Pour changer d'identité, Jean doit se forcer à boiter. Mais qu'est-ce que ce leurre sinon, comme nous l'avons dit dans une première partie, une automutilation ? Dégrader volontairement son propre corps serait, pour Jean, le seul moyen de devenir un autre. Ainsi Jean subit-il une altération à plusieurs niveaux. En feignant de boiter, il transforme son corps qui de ce fait n'est plus son corps mais celui d'un autre. Mais quel autre ? « Comme ta pauvre maman... » (p. 191), lui dit sa mère lorsqu'elle lui montre comment il doit se déplacer, lorsqu'elle lui apprend à boiter. Pourtant, ce n'est pas à sa mère qu'il doit ressembler, mais à un réfugié, et pas n'importe lequel. En effet, la phrase qui le décide à suivre cette idée à laquelle il était de prime abord réticent est « Tout ça parce que Zenno boitait (p. 191) ! » Et quand enfin il accepte la supercherie et commence à boiter, il se dit à lui-même « Comme Zenno... Tout comme Zenno... » (p. 191) Jean tend donc à devenir pareil à Zenno, réfugié par excellence, symbole de l'étranger, véritable incarnation de l'autre. Mais pour lui, Zenno c'est surtout l'exécré parmi les exécrés, et en cela le fait de devenir un « réfugié », le fait de devenir « comme Zenno » est une dégradation intérieure et par conséquent une forme de mutilation. Ainsi serait-ce à présent la mutilation qui s'exercerait à un double niveau en ce qu'elle est à la fois le moyen nécessaire de devenir autre et le fait même d'être cet autre.

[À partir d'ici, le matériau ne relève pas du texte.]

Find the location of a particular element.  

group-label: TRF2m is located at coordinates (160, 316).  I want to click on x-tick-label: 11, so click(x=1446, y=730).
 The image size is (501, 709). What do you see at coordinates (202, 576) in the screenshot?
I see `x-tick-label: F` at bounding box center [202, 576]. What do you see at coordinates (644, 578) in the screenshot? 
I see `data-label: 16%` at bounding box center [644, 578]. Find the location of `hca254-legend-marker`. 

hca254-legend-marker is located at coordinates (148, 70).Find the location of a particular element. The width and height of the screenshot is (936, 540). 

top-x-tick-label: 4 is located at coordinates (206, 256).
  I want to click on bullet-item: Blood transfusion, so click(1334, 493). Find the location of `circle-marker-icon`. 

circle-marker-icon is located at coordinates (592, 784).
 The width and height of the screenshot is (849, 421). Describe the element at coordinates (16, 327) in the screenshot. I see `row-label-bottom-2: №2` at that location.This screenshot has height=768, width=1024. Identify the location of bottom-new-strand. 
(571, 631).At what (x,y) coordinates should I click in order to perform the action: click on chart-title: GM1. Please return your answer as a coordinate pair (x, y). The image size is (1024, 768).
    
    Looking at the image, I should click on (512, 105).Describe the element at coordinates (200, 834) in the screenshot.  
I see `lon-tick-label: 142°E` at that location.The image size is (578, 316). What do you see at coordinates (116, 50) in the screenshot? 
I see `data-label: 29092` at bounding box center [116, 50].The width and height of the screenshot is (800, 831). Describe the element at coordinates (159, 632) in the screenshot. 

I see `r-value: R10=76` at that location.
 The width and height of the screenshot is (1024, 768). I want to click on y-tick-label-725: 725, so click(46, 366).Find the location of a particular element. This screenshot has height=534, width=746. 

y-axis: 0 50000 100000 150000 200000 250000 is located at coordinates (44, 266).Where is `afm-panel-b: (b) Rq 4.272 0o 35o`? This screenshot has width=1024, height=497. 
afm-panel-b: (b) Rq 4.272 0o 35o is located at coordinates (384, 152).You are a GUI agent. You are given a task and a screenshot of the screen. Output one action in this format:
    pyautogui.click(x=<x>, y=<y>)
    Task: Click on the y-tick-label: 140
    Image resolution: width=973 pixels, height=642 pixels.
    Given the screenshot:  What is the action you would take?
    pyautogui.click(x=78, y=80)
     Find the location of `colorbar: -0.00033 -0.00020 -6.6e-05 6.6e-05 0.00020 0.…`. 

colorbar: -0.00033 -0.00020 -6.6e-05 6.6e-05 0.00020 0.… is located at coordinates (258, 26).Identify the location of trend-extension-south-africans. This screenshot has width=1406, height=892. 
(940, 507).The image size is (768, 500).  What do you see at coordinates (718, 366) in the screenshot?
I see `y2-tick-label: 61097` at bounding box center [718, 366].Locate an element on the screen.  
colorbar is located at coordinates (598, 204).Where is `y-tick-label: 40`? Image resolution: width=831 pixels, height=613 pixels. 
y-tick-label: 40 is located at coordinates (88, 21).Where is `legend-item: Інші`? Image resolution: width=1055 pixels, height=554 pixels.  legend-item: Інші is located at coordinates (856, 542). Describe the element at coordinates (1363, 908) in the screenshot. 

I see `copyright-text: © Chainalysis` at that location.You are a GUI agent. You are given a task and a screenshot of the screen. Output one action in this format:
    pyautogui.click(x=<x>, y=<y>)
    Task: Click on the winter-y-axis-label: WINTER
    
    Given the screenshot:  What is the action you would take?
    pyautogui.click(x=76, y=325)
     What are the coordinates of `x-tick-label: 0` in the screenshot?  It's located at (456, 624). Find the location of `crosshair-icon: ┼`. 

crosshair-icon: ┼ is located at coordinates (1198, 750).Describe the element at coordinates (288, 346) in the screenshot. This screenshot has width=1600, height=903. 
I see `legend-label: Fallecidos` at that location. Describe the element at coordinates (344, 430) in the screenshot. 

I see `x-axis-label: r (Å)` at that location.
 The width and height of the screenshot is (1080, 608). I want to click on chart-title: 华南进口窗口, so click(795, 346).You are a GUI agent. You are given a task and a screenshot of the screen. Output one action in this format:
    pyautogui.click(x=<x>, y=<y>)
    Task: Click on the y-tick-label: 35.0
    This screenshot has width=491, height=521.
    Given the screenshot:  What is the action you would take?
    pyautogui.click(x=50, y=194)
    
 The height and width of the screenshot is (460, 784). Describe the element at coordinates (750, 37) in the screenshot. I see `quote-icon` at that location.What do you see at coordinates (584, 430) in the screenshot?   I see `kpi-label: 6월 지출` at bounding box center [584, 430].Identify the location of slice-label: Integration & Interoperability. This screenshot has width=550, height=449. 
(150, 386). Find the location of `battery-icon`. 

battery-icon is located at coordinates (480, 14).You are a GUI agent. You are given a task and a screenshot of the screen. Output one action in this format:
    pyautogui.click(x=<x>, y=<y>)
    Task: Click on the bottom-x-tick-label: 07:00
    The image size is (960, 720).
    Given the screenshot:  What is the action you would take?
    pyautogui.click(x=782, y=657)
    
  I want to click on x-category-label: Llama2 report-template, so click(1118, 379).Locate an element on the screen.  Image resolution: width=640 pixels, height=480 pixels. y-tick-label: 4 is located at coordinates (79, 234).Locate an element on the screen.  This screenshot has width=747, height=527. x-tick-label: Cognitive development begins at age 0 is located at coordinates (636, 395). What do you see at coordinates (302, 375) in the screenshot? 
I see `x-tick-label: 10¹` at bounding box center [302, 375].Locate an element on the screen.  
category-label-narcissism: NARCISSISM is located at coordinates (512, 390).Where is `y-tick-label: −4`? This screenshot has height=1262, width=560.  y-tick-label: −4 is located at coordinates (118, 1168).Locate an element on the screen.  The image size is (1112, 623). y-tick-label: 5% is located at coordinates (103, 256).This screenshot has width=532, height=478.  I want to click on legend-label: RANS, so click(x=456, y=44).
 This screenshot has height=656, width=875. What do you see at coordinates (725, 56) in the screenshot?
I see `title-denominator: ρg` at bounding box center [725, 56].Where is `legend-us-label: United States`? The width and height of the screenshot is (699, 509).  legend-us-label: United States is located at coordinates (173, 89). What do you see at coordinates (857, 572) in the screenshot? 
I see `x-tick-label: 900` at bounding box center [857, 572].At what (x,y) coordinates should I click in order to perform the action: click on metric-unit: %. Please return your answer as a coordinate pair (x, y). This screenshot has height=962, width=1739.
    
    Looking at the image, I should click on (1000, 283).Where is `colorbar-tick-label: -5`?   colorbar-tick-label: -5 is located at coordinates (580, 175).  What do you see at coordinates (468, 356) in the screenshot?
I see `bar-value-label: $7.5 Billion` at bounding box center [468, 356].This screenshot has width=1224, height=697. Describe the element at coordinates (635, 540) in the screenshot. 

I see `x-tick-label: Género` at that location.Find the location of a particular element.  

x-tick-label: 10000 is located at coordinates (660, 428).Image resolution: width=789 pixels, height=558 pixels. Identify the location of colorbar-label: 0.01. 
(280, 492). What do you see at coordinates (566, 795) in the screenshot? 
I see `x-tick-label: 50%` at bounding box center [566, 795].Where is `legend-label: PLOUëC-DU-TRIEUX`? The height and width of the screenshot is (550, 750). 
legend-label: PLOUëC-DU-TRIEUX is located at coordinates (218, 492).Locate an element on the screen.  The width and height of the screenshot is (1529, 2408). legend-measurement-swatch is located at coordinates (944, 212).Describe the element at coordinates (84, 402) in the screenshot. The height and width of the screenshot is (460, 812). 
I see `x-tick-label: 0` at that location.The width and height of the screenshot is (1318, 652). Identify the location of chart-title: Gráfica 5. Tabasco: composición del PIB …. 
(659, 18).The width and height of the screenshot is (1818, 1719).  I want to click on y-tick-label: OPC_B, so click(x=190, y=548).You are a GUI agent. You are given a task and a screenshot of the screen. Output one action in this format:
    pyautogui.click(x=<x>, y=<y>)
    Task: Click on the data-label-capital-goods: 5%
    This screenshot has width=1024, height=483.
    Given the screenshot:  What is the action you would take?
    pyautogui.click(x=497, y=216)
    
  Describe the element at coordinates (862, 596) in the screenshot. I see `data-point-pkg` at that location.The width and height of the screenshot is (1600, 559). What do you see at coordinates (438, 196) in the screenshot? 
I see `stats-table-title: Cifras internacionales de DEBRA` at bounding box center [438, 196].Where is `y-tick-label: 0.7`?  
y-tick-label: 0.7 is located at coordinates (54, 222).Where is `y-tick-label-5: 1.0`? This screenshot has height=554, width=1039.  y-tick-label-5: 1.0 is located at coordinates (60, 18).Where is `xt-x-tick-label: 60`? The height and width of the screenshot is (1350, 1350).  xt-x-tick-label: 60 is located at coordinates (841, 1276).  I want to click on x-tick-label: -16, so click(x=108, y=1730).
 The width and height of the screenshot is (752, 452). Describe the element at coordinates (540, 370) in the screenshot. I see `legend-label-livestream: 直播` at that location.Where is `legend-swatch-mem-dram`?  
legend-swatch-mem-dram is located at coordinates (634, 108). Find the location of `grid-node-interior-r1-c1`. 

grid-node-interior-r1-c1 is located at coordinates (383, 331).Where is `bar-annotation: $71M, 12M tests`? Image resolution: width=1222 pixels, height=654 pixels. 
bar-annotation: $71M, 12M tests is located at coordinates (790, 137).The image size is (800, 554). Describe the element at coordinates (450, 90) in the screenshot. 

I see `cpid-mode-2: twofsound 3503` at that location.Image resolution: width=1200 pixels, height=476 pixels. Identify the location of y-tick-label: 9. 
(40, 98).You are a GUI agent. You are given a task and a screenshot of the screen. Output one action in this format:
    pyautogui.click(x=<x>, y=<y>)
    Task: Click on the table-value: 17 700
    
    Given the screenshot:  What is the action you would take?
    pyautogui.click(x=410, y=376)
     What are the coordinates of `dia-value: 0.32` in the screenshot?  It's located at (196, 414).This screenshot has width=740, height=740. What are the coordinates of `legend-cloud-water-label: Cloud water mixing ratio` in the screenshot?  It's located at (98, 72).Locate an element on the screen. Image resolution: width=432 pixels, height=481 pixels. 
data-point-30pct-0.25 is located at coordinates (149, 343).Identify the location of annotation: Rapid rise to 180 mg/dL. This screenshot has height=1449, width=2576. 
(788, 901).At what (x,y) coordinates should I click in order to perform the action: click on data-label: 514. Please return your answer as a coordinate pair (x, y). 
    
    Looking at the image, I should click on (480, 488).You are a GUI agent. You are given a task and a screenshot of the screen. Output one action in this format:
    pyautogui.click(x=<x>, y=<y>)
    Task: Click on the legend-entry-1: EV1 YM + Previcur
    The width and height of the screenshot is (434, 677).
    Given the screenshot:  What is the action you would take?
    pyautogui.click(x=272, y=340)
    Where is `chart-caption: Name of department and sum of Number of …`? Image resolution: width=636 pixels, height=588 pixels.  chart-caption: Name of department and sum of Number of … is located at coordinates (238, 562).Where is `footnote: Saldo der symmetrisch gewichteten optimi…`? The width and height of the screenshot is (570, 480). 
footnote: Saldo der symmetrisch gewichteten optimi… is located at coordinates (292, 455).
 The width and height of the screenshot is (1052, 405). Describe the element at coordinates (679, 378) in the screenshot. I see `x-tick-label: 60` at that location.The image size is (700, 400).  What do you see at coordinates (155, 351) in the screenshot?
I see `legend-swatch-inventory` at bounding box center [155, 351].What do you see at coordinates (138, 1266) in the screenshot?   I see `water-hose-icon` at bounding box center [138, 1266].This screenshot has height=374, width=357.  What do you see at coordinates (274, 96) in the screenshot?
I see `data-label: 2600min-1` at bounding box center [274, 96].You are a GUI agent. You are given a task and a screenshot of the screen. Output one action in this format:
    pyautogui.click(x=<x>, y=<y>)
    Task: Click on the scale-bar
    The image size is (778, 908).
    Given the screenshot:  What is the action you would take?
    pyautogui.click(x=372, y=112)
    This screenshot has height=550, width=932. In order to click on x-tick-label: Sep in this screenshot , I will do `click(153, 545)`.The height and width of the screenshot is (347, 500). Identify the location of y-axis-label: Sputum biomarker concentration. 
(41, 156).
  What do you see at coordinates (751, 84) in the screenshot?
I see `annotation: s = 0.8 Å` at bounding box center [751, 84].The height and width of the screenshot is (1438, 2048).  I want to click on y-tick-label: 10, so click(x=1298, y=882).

Par la mutilation, le personnage devient autre, et par le fait de devenir autre, il subit une mutilation. Ils seront tous pourtant, au dernier tableau, fusillés sans distinction, Jean et sa mère, non-réfugiés, au même titre que Noémi et Zenno, réfugiés. La différence ne serait donc peut-être pas si grande, la frontière entre le même et l'autre imperceptible, amalgame conduisant à ce « tous » englobant, indistinct qui constitue le titre et sur lequel se fonde la pièce.